| PASSAGE SHOWN |

## begin

Mike Ashley's Frasers Group is in last-minute talks to save department store Debenhams, which announced its was entering a liquidation process last week. The collapse of Sir Philip Green's Arcadia Group, which operates numerous concessions across the Debenhams chain, tipped the business over the edge.

Debenhams had been in administration since April – its second administration in the space of a year – and had been marketed for sale by its investors with expressions of interest in all or parts of the business coming from Frasers Group, Reliance Retail, Marks & Spencer, Next and The Hut Group, which wanted its valuable online business.

Frustrated at what it said was a lack of information provided, Frasers walked away from sale talks with Debenhams advisers and it emerged last month that a surprise bidder in the form of JD Sports was in exclusive talks to take over the department store.

However when it became clear that Arcadia was going into administration – its fate and Debenhams being so closely linked – JD walked away and a liquidators were appointed to Debenhams. Seeing his chance to swoop on a business he had eyed since 2014, Ashley made its move. While a deal is far from certain, should it go ahead it would mark the conclusion of a remarkable and dogged campaign by Ashley and mark the start of a new chapter in the 242-year history of a British high street icon.

## end

| REQUIREMENTS |
A. According to the Debenhams article, since what month had Debenhams been in administration?
B. Rewrite the stretch of the Debenhams article from "Frustrated at what" through "high street icon.", replacing "exclusive talks" with "preliminary talks".
C. Which businesses does the Debenhams article name as having expressed interest in all or parts of Debenhams while it was marketed for sale?
The items that follow are separate material and unrelated to the Debenhams article.

| RECORD EXCERPTS |
## begin

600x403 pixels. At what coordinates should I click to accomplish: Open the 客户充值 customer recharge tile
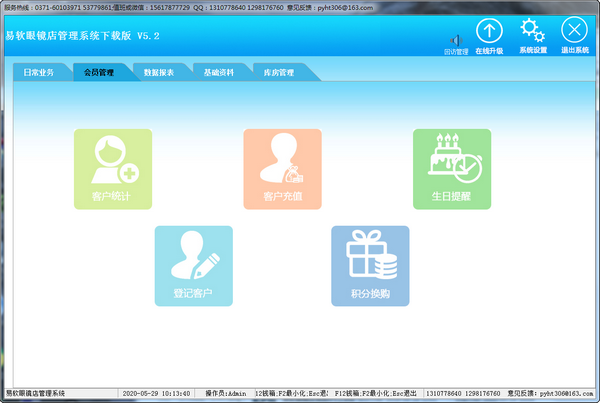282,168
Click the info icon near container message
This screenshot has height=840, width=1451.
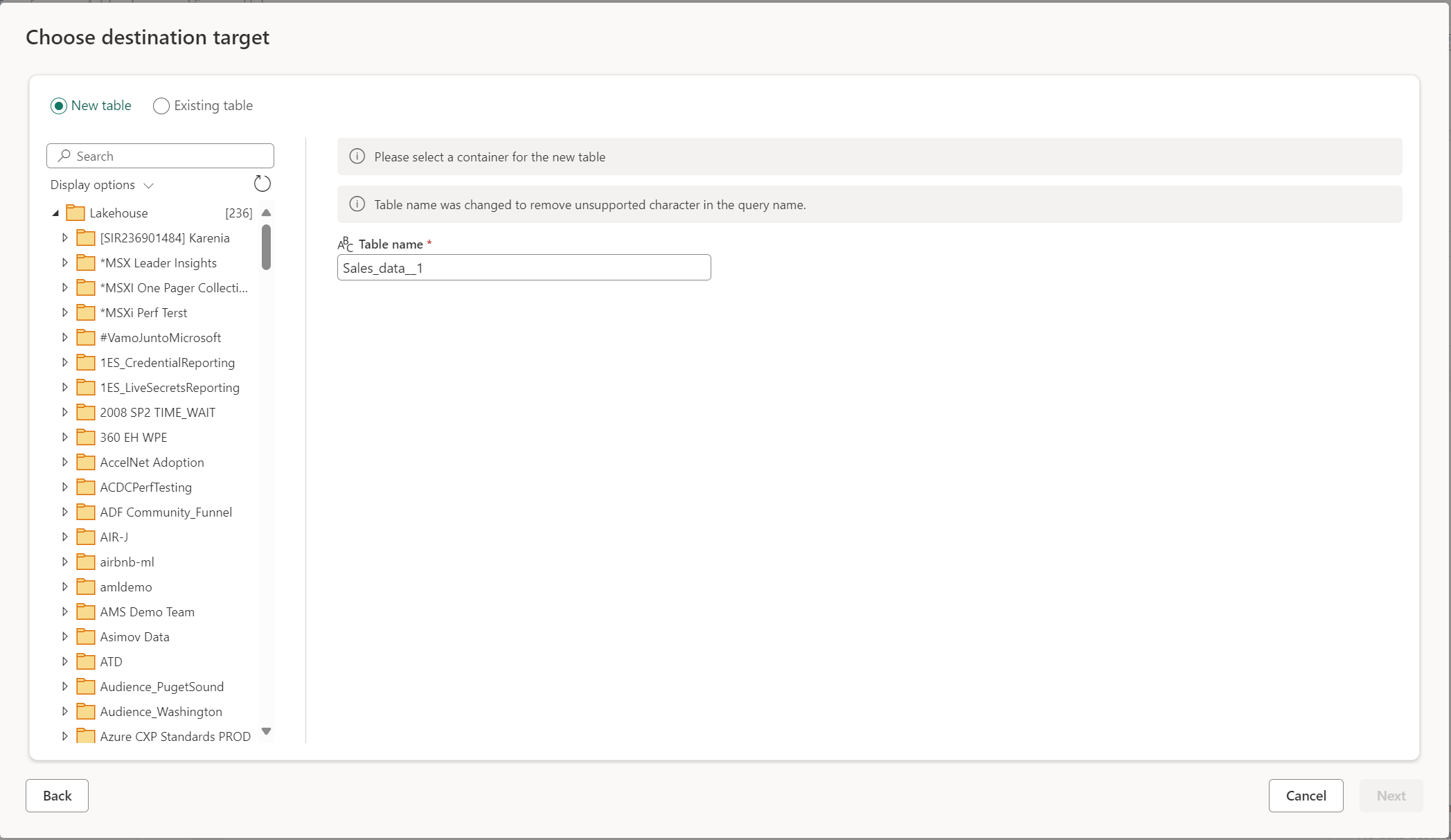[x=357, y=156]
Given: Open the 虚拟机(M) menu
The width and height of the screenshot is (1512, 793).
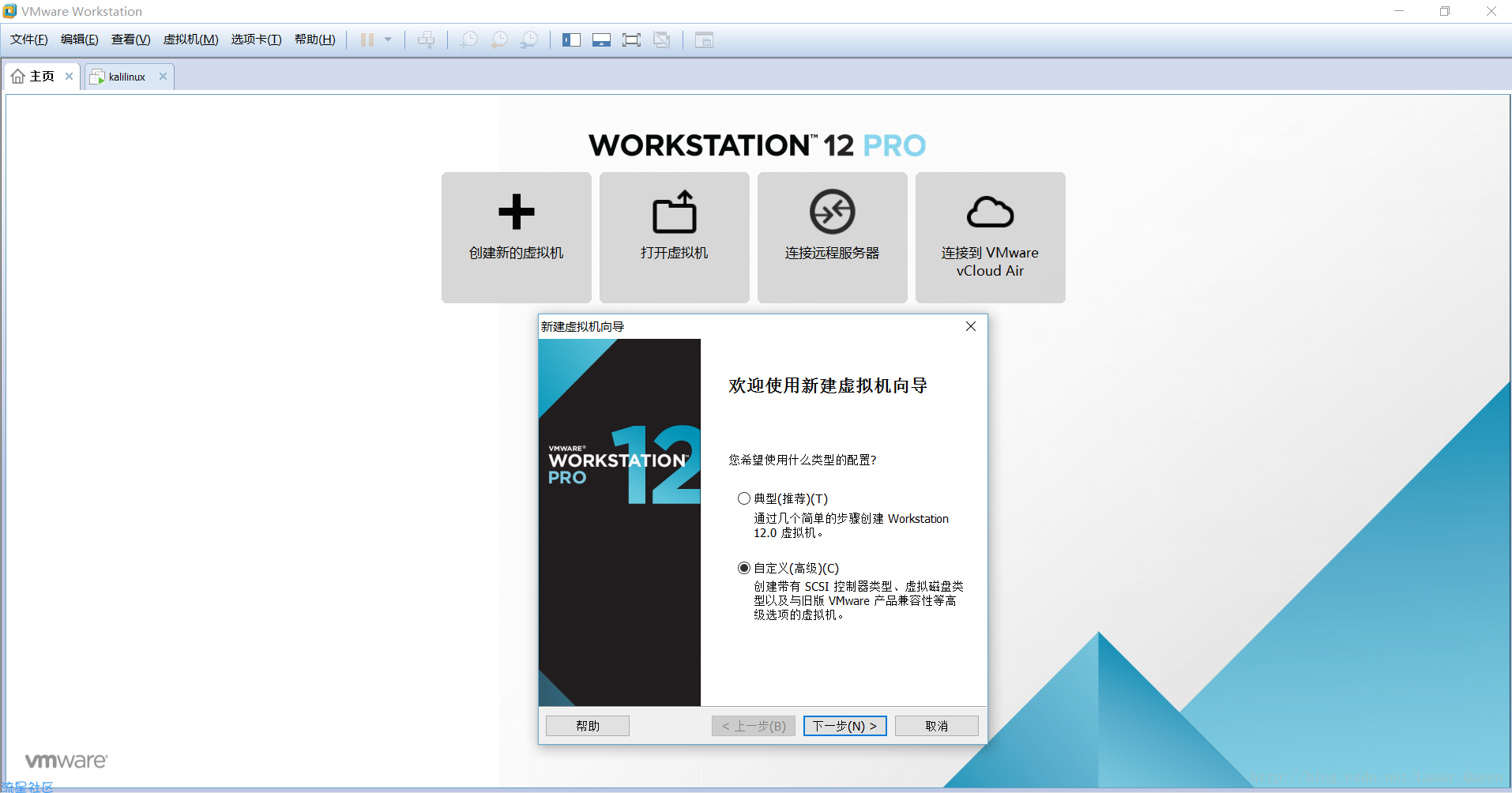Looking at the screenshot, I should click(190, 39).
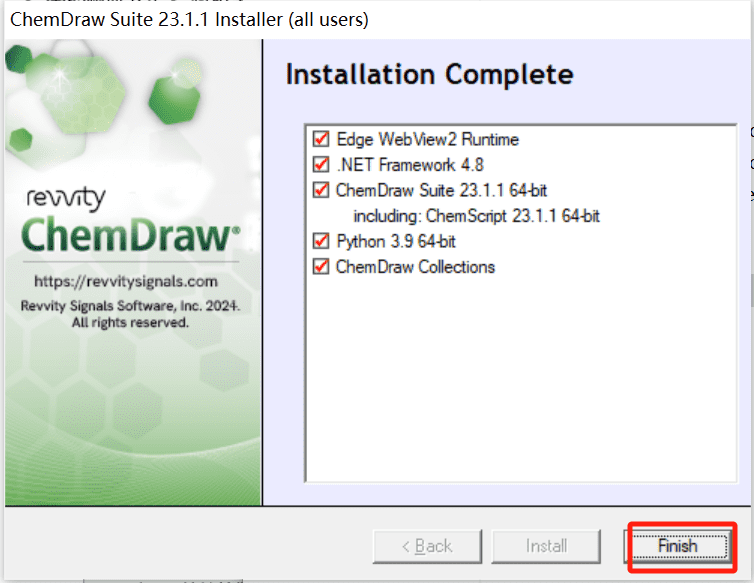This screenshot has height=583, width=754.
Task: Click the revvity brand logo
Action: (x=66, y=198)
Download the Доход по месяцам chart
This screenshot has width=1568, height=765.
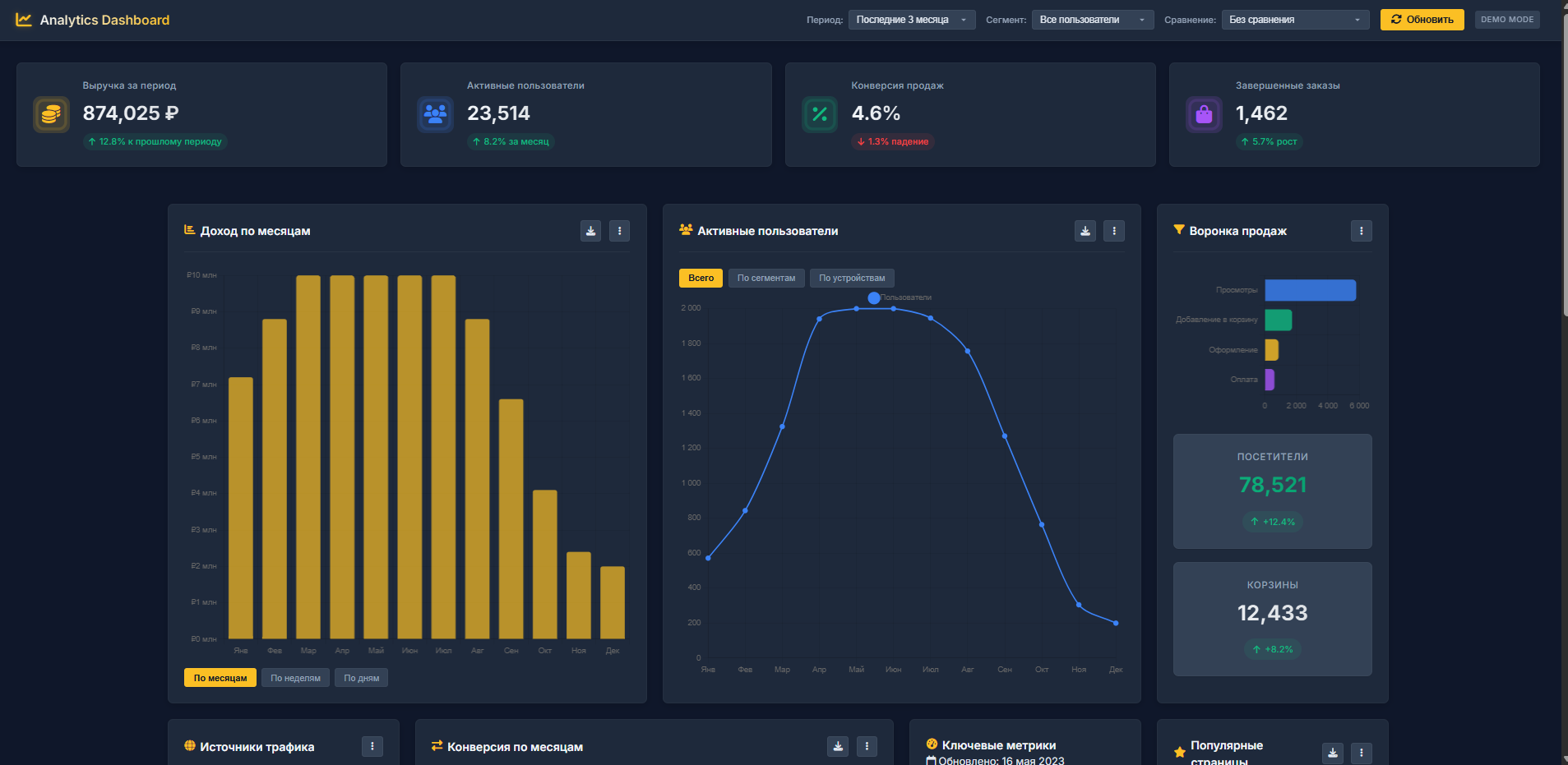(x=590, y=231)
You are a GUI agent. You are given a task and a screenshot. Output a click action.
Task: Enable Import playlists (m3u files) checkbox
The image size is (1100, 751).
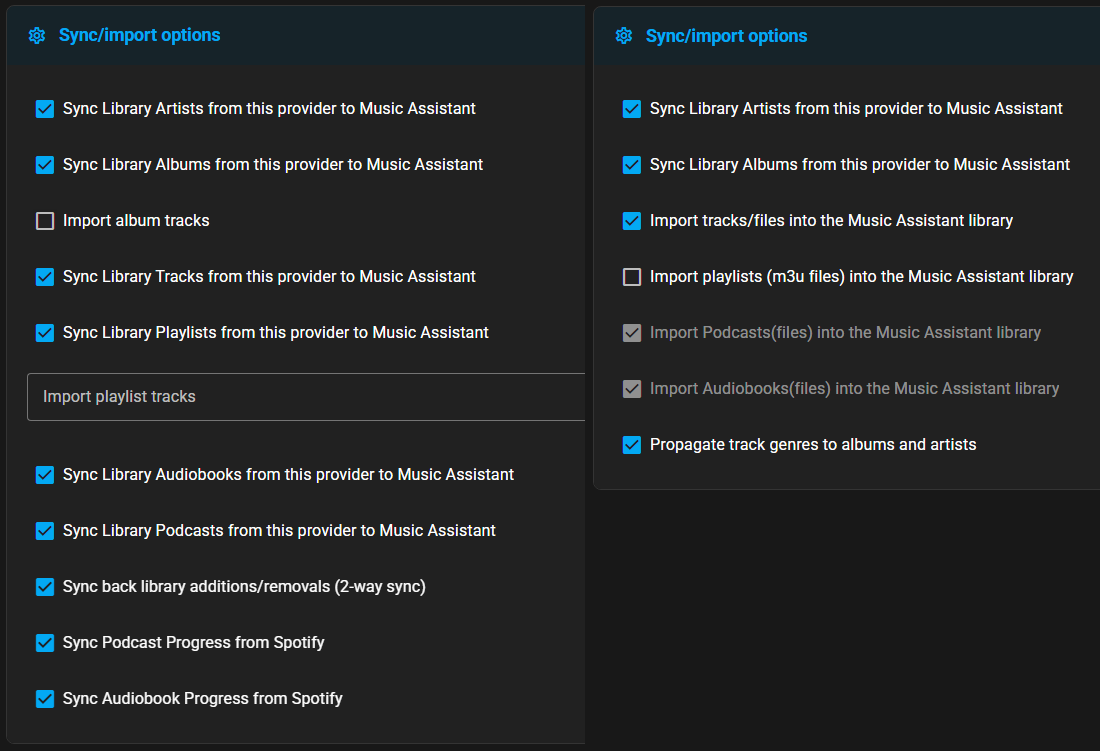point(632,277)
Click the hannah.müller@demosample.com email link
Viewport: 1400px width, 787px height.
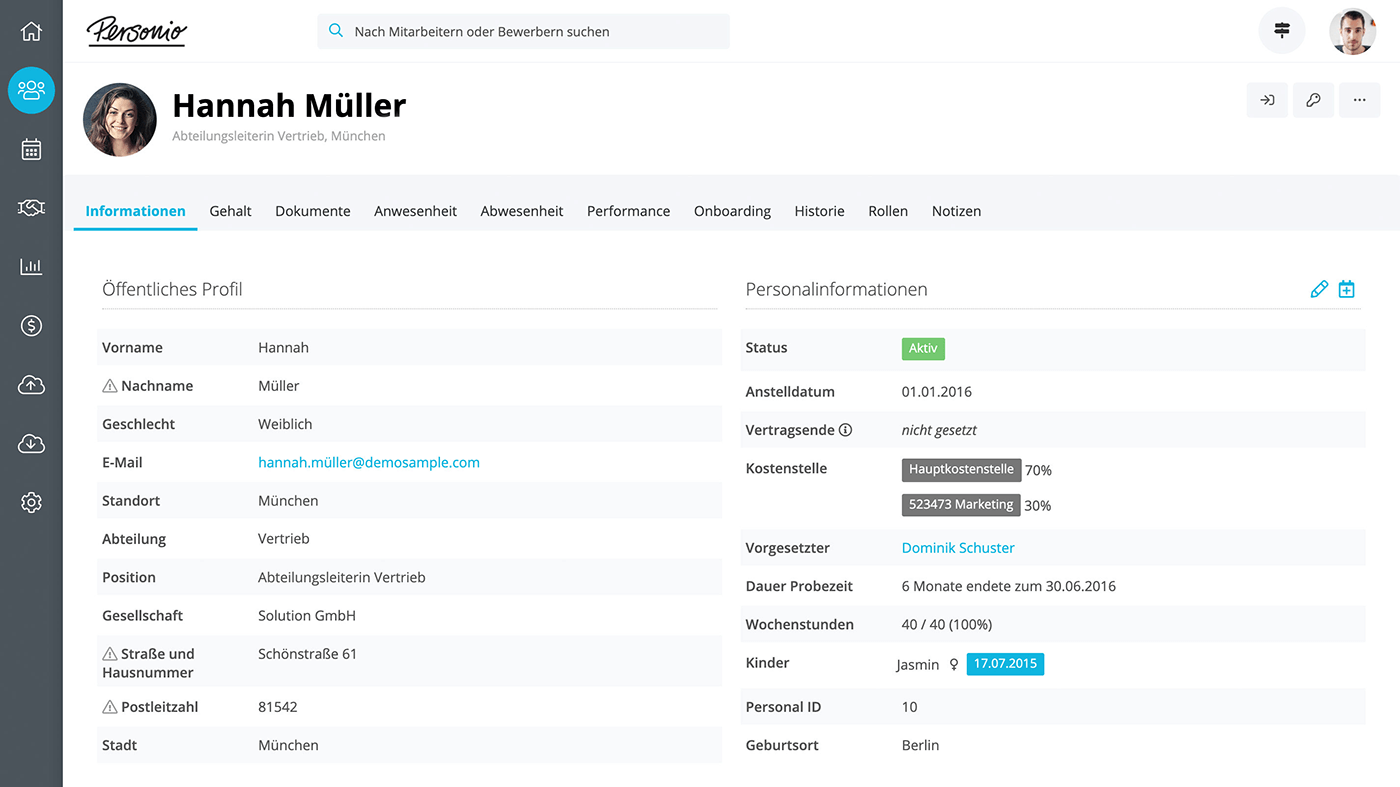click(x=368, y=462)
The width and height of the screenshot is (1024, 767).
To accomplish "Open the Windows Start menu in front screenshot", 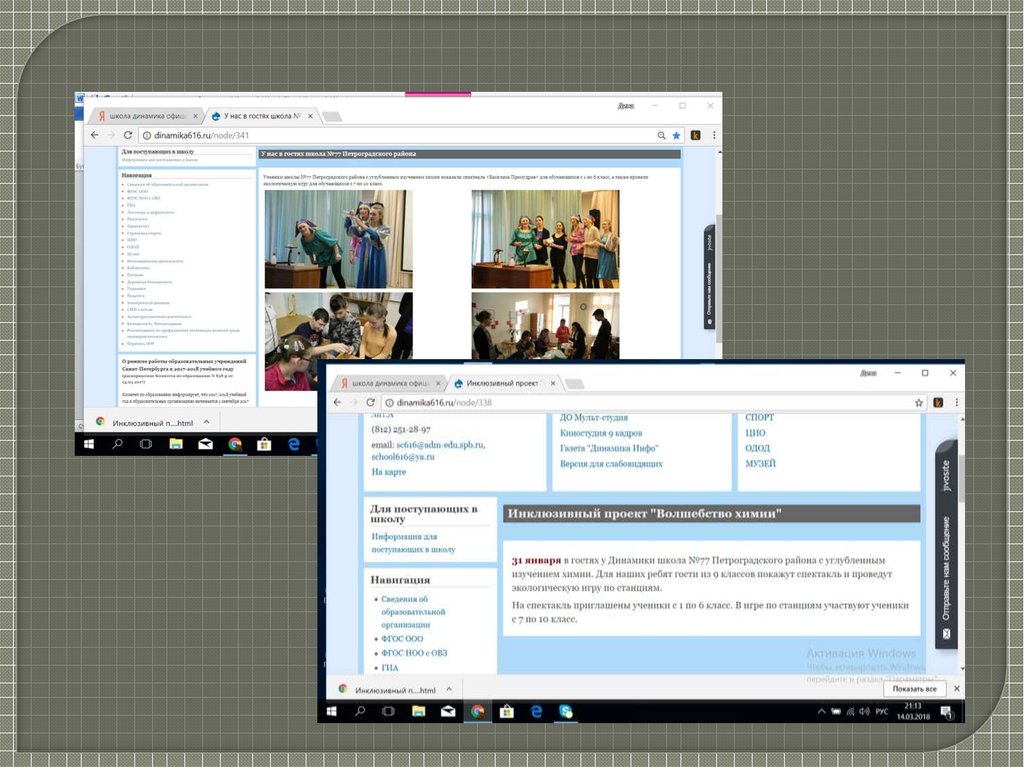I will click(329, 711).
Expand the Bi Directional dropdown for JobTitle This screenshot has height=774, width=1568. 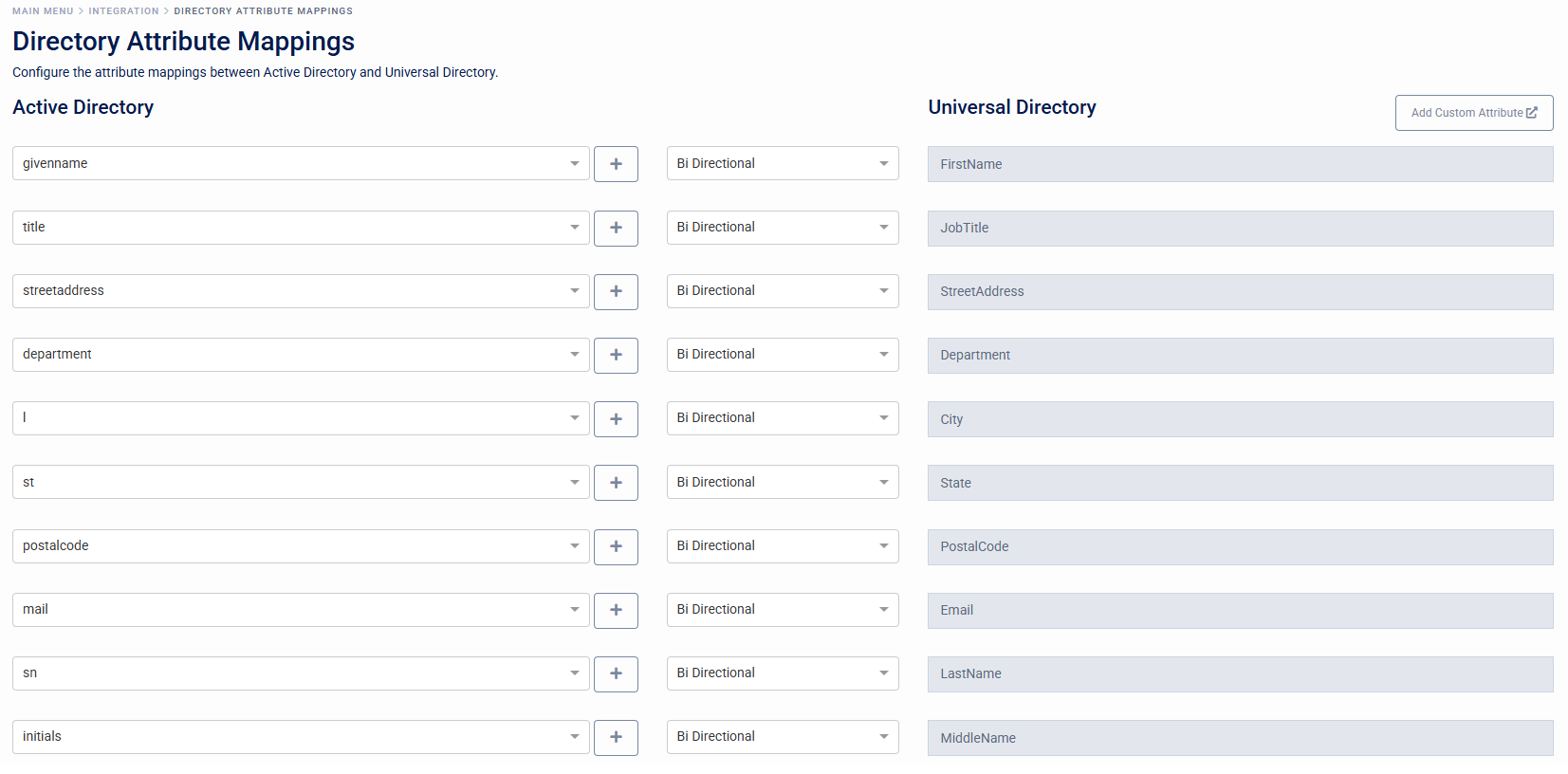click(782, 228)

## end

| CORRECT ANSWERS |
A. April

B.
Frustrated at what it said was a lack of information provided, Frasers walked away from sale talks with Debenhams advisers and it emerged last month that a surprise bidder in the form of JD Sports was in preliminary talks to take over the department store.

However when it became clear that Arcadia was going into administration – its fate and Debenhams being so closely linked – JD walked away and a liquidators were appointed to Debenhams. Seeing his chance to swoop on a business he had eyed since 2014, Ashley made its move. While a deal is far from certain, should it go ahead it would mark the conclusion of a remarkable and dogged campaign by Ashley and mark the start of a new chapter in the 242-year history of a British high street icon.

C. Frasers Group, Reliance Retail, Marks & Spencer, Next and The Hut Group